-- Opening Marker --

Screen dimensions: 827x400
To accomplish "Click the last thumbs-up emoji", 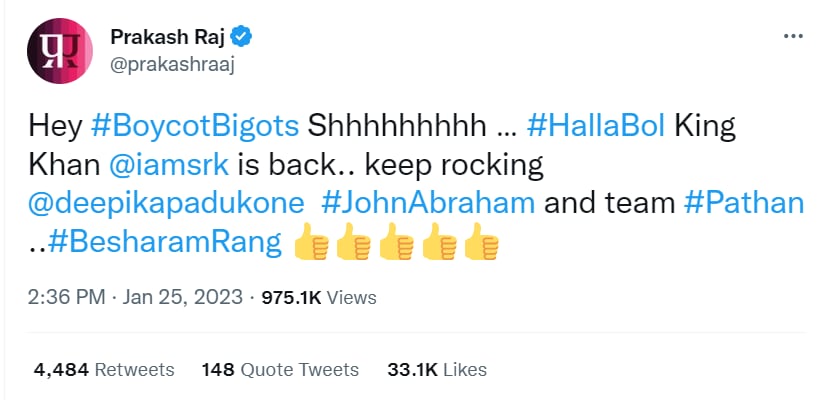I will tap(481, 242).
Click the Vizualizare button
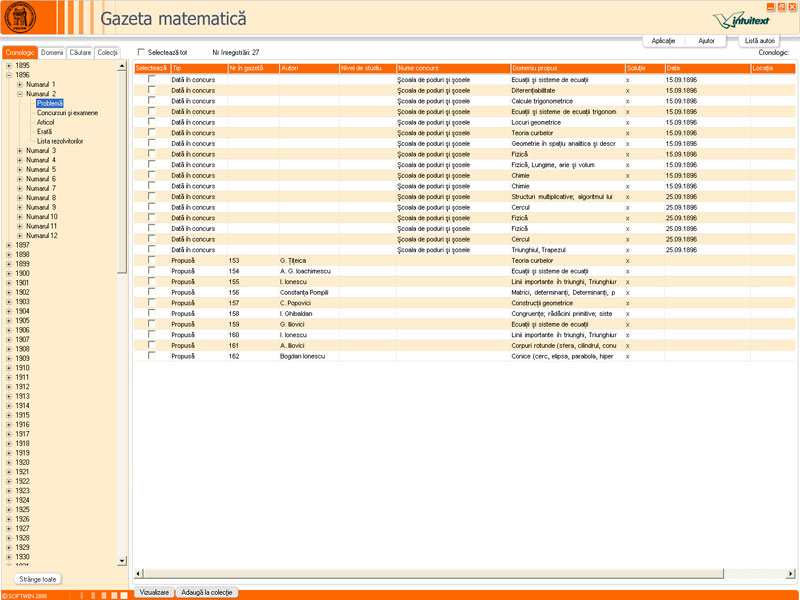 pos(154,592)
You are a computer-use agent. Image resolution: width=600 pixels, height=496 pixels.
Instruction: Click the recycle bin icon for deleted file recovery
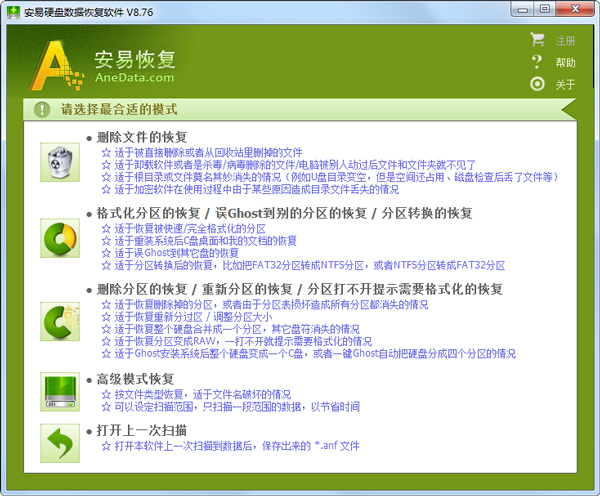coord(59,161)
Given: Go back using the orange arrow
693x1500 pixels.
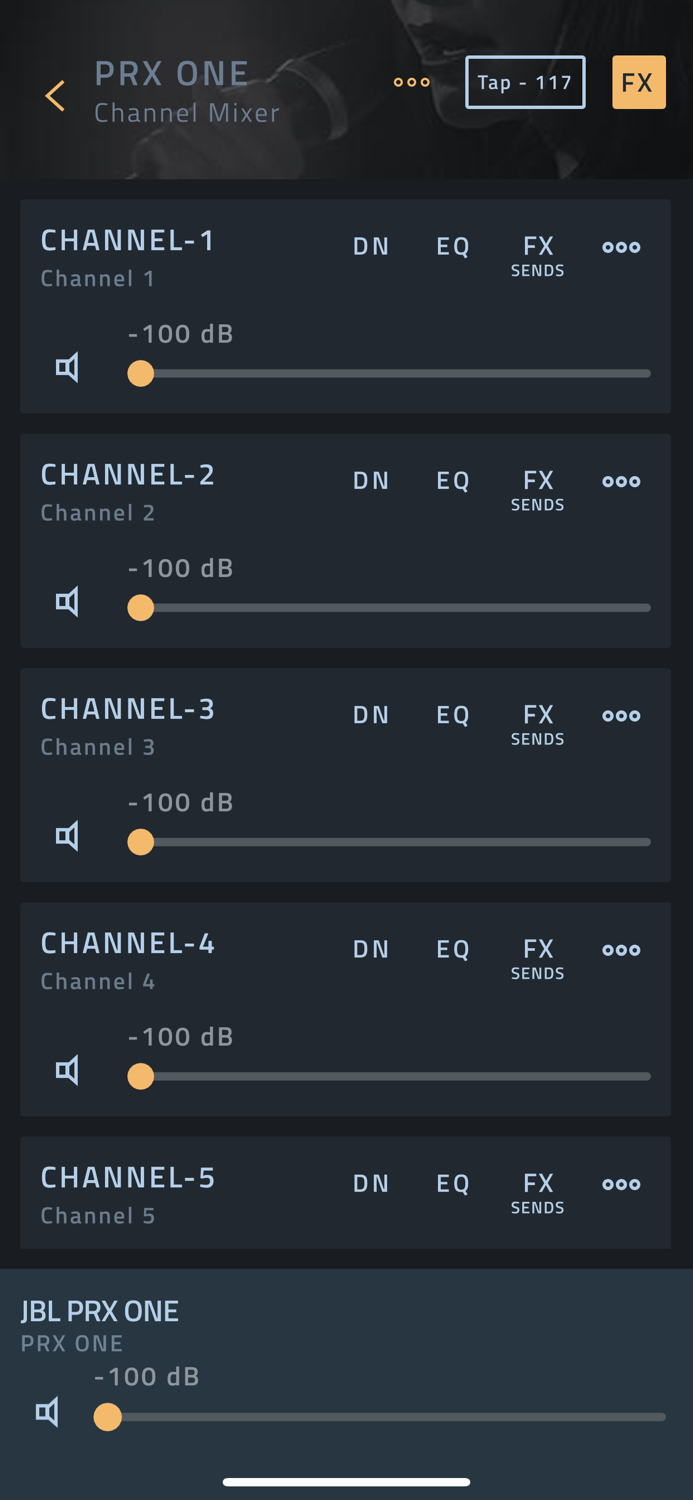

-- Closing Marker --

**Problem to solve**:
Where the line containing "Click the Vizualizare button" appears in the data above, begin there and output every line through the last, exactly and without pictures.

**Response area**:
Click the Vizualizare button
 pos(154,592)
You are a computer-use agent. Image resolution: width=600 pixels, height=496 pixels.
Instruction: Click the recycle bin icon for deleted file recovery
coord(59,161)
Given: Go back using the orange arrow
693x1500 pixels.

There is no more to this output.